Mais là où le bât blesse, c'est qu'au-delà de ces considérations de droit difficiles à trier selon qu'on les envisage sous l'angle de la création ou de la vie privée, demeurent des principes moraux. "On peut avoir raconté des choses que l'on raconterait différemment aujourd'hui", rappelle Catnatt. Dans un échange que nous avons pu consulter, Solange Te Parle assure à Catnatt que les enregistrements ont été retirés du site du Mouv'. Problème : il subsiste sur la Toile un SoundCloud ainsi qu'une vidéo dans lesquels les voix de certaines femmes sont reconnaissables, et donc recoupables après la large diffusion d'un livre comme "Très intime".

"J'ai aussi entendu l'argument du 'mais pourquoi vous vous plaignez ? Vos témoignages servent une cause plus grande encore'", s'offusque celle pour qui rien ne justifie que l'on s'assied sur le consentement de quiconque, "même pour une grande cause, c'est aux concernés de décider". Aujourd'hui, certaines des femmes en question ont demandé à une avocate d'envoyer un courrier à l'éditeur. "Même Daria Marx, qui reste plutôt à l'aise avec l'idée que son témoignage a été publié, reconnaît que les façons de faire de Solange Te Parle auraient pu être différentes", nous raconte Catnatt. Quant à Lucile, une autre des femmes qui avait témoigné, les éditions Payot, qui se sont fendus d'un tweet – effacé depuis – (pour se dire fiers de la démarche de Solange Te Parle qui n'aurait fait qu'offrir une deuxième vie au projet radiophonique) auraient dû réagir plus humblement, par exemple en proposant de faire un don à une association féministe.
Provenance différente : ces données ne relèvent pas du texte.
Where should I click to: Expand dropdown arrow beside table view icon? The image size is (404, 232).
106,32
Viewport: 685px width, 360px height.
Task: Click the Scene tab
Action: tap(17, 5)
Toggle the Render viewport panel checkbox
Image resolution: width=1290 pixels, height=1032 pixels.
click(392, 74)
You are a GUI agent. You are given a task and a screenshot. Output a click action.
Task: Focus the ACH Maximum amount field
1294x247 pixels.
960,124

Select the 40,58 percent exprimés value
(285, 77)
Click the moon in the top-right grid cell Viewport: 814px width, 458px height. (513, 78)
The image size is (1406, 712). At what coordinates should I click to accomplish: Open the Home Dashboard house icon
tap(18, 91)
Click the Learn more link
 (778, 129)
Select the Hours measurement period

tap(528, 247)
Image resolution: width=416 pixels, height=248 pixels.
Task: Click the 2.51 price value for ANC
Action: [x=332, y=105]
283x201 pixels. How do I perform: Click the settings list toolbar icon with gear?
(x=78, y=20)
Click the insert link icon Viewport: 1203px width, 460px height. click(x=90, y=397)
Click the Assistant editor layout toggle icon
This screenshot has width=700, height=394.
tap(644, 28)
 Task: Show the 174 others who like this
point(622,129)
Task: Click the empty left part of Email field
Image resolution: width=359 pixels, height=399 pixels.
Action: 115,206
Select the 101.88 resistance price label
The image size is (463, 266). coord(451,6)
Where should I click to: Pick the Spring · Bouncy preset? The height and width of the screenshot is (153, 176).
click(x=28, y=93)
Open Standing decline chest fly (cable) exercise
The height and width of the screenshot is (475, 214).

En attendant, silence radio du côté d'Ina Mihalache. Solange Te Parle ne nous aura jamais autant si peu parlé.

MISE À JOUR DU 29/03 : Ina Mihalache a posté une vidéo dans laquelle elle affirme avoir "constaté la douleur" des femmes et reconnaît avoir "été mal organisée".

pic.twitter.com/wIQNnVIwxq

— Solange te parle (@SolangeTeParle) 28 mars 2017

La blogueuse Catnatt en a profité pour lui répondre qu'elle acceptait à titre personnel ses excuses, mais attendait désormais un e-mail "de demande d’autorisation en bonne et due forme". "Cette fois-ci on fait les choses ensemble et proprement. Certaines te diront oui, peut-être d’autres non. Mais au moins tu seras cette fois-ci organisée et respectueuse de notre consentement. En effet, ce point reste le plus essentiel puisqu’il est l’un des fils rouges de ton livre qui je le rappelle est considéré comme important car il libère la parole des femmes, la parole de femmes libres, "un manifeste contre la victimisation des femmes".  L’absence de consentement était ce qui a motivé nos réactions. Et s’il y a un retirage de ton livre, tu n’y mettras que les témoignages consentis", propose-t-elle.